How to file a complaint of price gouging due to Hurricane Florence

There are laws protecting consumers from exorbitant prices in emergencies

By Samantha Smith - Digital Content Producer
Joe Raedle/Getty Images

A store's bread shelves are bare as people stock up on food ahead of the arrival of Hurricane Florence on Sept. 11, 2018, in Myrtle Beach, South Carolina.

RICHMOND, Va. - As part of the state of emergency that Gov. Ralph Northam declared, there are safeguards in place to make sure consumers aren't overpaying for emergency supplies. 

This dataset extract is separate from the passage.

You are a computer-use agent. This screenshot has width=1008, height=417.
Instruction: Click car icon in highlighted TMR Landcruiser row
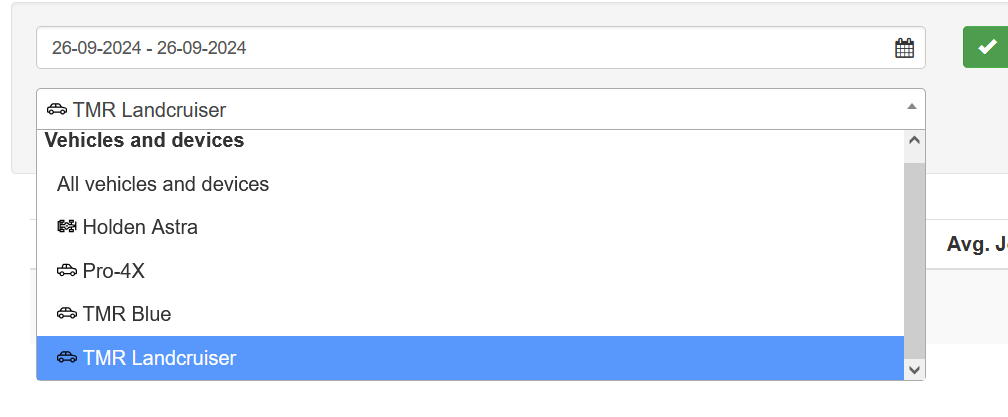(67, 357)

Items and services included in the 2004 statute include but are not limited to: 

  • water
  • ice
  • food
  • generators
  • batteries
  • home repair materials and services
  • tree removal services

According to Virginia's anti-price gouging laws, a price is considered "unconscionable" if the price after the natural disaster is much greater than the price charged for the same or similar item or service during the 10 days prior to the state of emergency. 

Complaints should be reported for investigation to the Office of the Attorney General Consumer Protection Section, with the exception of claims related to gasoline and motor fuel prices, which are handled by the Virginia Department of Agriculture and Consumer Services.

If a consumer suspects they are a victim of price gouging, they can call the Consumer Protection Hotline and download a complaint form from the Attorney General’s website and submit it in-person, by mail, by fax, or by sending a PDF via email.

A separate complaint form is available for price gouging involving motor fuels. Consumers are encouraged to keep any relevant documentation and submit copies with their complaint. 

Complaint forms sent via mail should be sent to the following address: 

Office of the Attorney General of Virginia, Consumer Protection Section
202 North Ninth Street
Richmond, Virginia 232193

The number for the Consumer Protection Hotline is 1-800-552-9963.